**What to work on:**
Update the entries below by replacing every "GUI agent" with "interface agent", and write them out again with nothing else changed.

**Dataset entries:**
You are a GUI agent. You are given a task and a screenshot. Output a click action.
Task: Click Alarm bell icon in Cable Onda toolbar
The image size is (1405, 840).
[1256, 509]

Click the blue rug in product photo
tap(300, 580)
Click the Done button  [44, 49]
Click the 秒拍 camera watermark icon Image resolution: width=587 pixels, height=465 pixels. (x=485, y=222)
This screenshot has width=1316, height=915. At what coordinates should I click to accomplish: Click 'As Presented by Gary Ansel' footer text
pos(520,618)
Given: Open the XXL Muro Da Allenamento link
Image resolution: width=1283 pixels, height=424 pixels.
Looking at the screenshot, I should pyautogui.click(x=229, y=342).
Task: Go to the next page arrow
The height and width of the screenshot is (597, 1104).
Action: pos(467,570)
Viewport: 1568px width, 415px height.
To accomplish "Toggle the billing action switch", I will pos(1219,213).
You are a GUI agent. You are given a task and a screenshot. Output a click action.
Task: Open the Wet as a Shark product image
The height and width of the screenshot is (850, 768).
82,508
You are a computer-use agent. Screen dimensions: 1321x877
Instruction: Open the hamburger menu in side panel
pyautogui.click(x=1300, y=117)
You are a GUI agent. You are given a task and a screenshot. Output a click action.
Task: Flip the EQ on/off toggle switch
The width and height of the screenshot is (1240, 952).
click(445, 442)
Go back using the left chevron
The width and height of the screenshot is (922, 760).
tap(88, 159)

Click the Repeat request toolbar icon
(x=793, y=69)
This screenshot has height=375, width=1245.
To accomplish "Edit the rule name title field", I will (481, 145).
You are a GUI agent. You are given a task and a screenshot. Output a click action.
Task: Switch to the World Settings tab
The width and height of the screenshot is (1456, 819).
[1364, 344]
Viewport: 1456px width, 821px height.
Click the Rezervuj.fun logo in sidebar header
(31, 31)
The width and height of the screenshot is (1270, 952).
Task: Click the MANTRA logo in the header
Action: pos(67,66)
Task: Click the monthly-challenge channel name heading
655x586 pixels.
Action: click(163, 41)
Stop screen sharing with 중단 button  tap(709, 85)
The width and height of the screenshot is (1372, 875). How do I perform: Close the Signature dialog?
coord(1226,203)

**Correct response:**
You are a interface agent. You are given a task and a screenshot. Output a click action.
Task: Click Alarm bell icon in Cable Onda toolbar
The image size is (1405, 840).
[1256, 509]

Click the blue rug in product photo
tap(300, 580)
Click the Done button  [44, 49]
Click the 秒拍 camera watermark icon Image resolution: width=587 pixels, height=465 pixels. (x=485, y=222)
This screenshot has width=1316, height=915. At what coordinates should I click to accomplish: Click 'As Presented by Gary Ansel' footer text
pos(520,618)
Given: Open the XXL Muro Da Allenamento link
Image resolution: width=1283 pixels, height=424 pixels.
Looking at the screenshot, I should pyautogui.click(x=229, y=342).
Task: Go to the next page arrow
The height and width of the screenshot is (597, 1104).
Action: pos(467,570)
Viewport: 1568px width, 415px height.
To accomplish "Toggle the billing action switch", I will pos(1219,213).
You are a interface agent. You are given a task and a screenshot. Output a click action.
Task: Open the Wet as a Shark product image
The height and width of the screenshot is (850, 768).
82,508
You are a computer-use agent. Screen dimensions: 1321x877
Instruction: Open the hamburger menu in side panel
pyautogui.click(x=1300, y=117)
You are a interface agent. You are given a task and a screenshot. Output a click action.
Task: Flip the EQ on/off toggle switch
The width and height of the screenshot is (1240, 952).
click(445, 442)
Go back using the left chevron
The width and height of the screenshot is (922, 760).
tap(88, 159)

Click the Repeat request toolbar icon
(x=793, y=69)
This screenshot has height=375, width=1245.
To accomplish "Edit the rule name title field", I will (481, 145).
You are a interface agent. You are given a task and a screenshot. Output a click action.
Task: Switch to the World Settings tab
The width and height of the screenshot is (1456, 819).
[1364, 344]
Viewport: 1456px width, 821px height.
Click the Rezervuj.fun logo in sidebar header
(31, 31)
The width and height of the screenshot is (1270, 952).
Task: Click the MANTRA logo in the header
Action: pos(67,66)
Task: Click the monthly-challenge channel name heading
655x586 pixels.
Action: click(163, 41)
Stop screen sharing with 중단 button  tap(709, 85)
The width and height of the screenshot is (1372, 875). How do I perform: Close the Signature dialog?
coord(1226,203)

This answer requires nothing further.